╭─ Exercise input

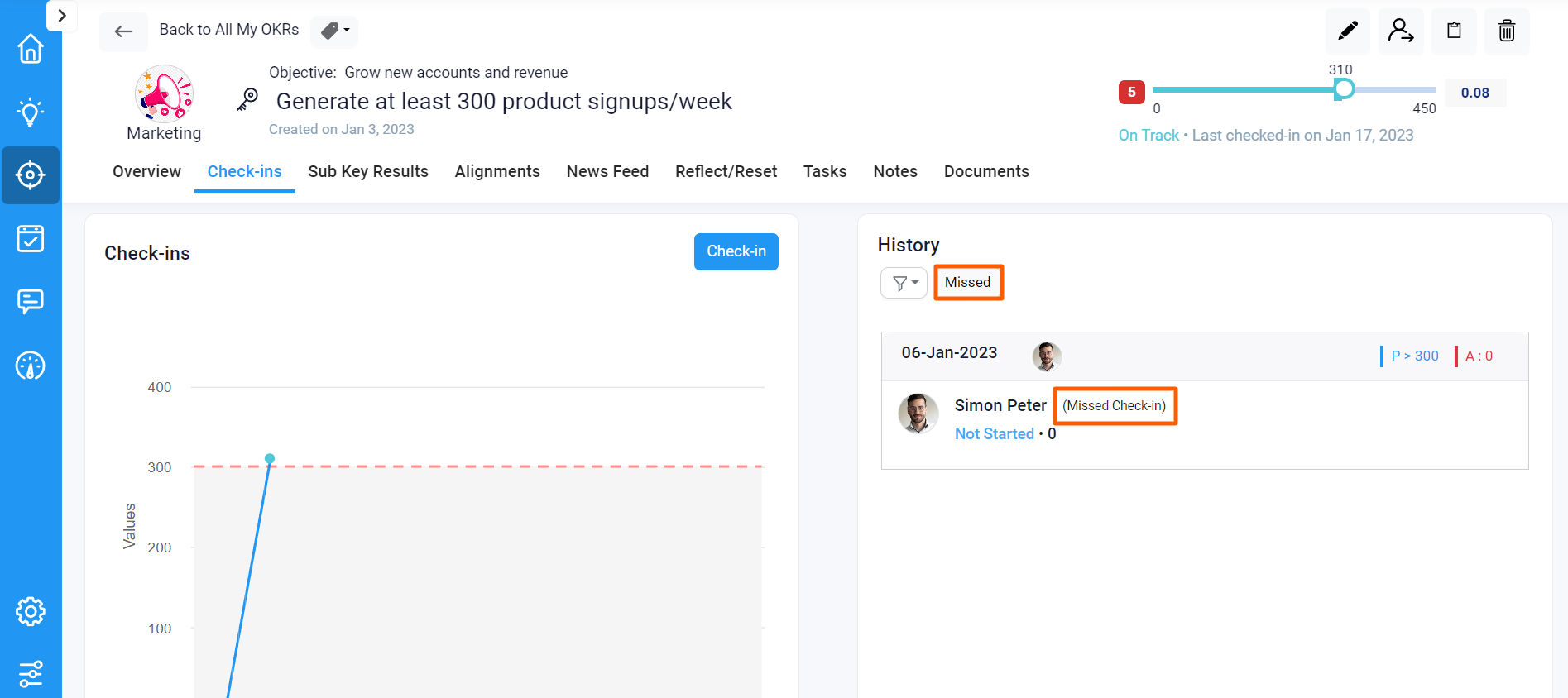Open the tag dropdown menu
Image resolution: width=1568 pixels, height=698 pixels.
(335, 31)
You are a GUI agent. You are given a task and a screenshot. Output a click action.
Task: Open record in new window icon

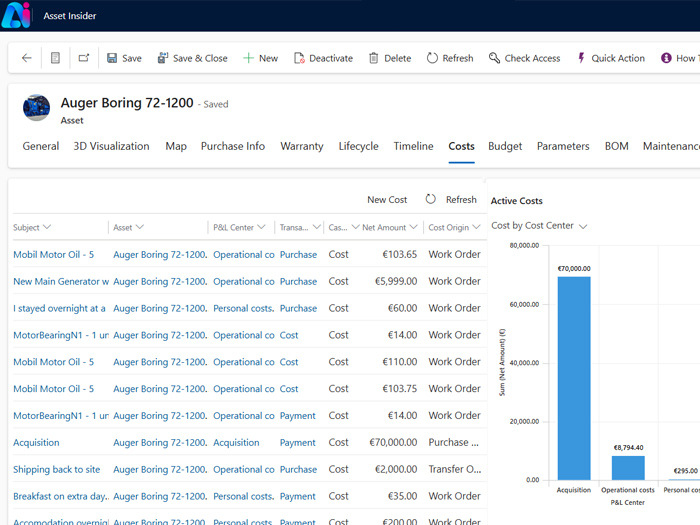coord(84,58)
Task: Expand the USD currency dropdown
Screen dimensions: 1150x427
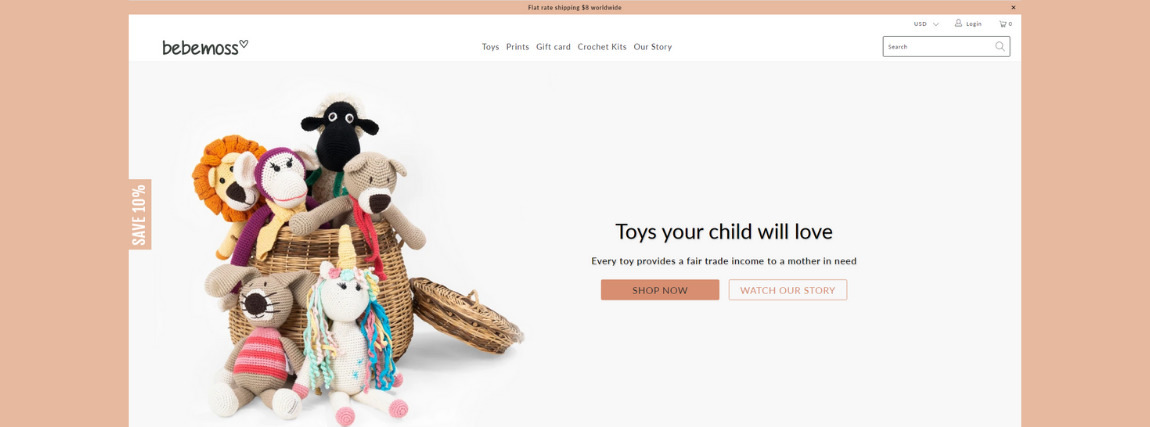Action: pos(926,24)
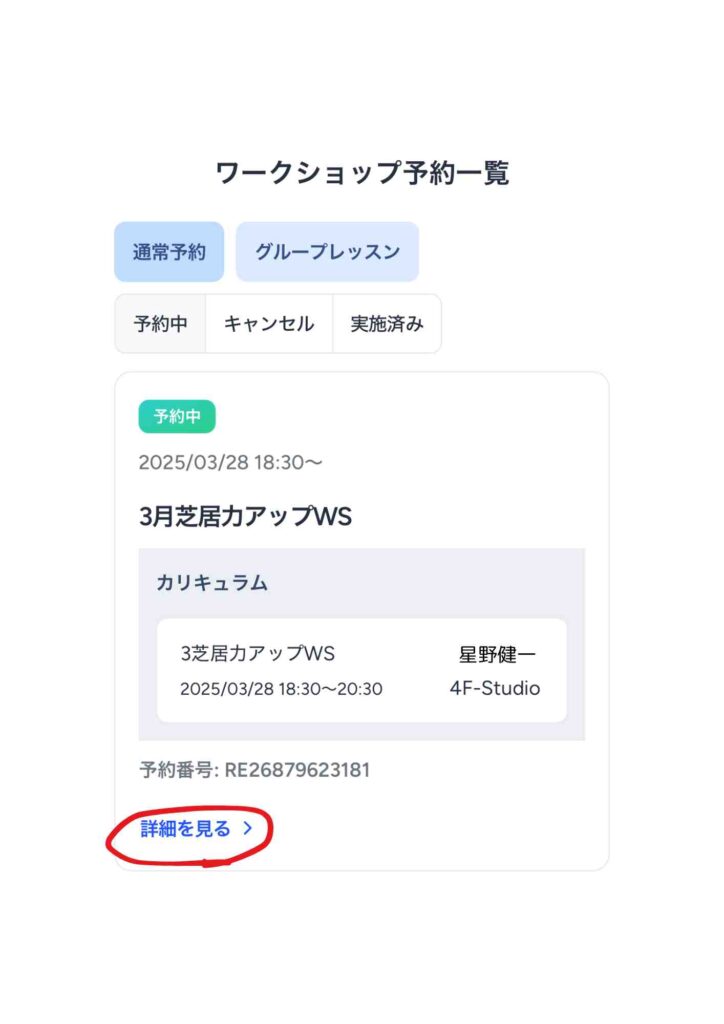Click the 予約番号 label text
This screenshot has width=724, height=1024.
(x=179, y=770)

╰─

Every line from the one holding "You are a GUI" through the end of the records above must be reproduced verbatim, pictures excepted.

Output of the exercise =
You are a GUI agent. You are given a task and a screenshot. Output a click action.
Task: Open record in new window icon

coord(84,58)
Task: Expand the USD currency dropdown
Screen dimensions: 1150x427
Action: pos(926,24)
Click the 予約番号 label text
This screenshot has width=724, height=1024.
(x=179, y=770)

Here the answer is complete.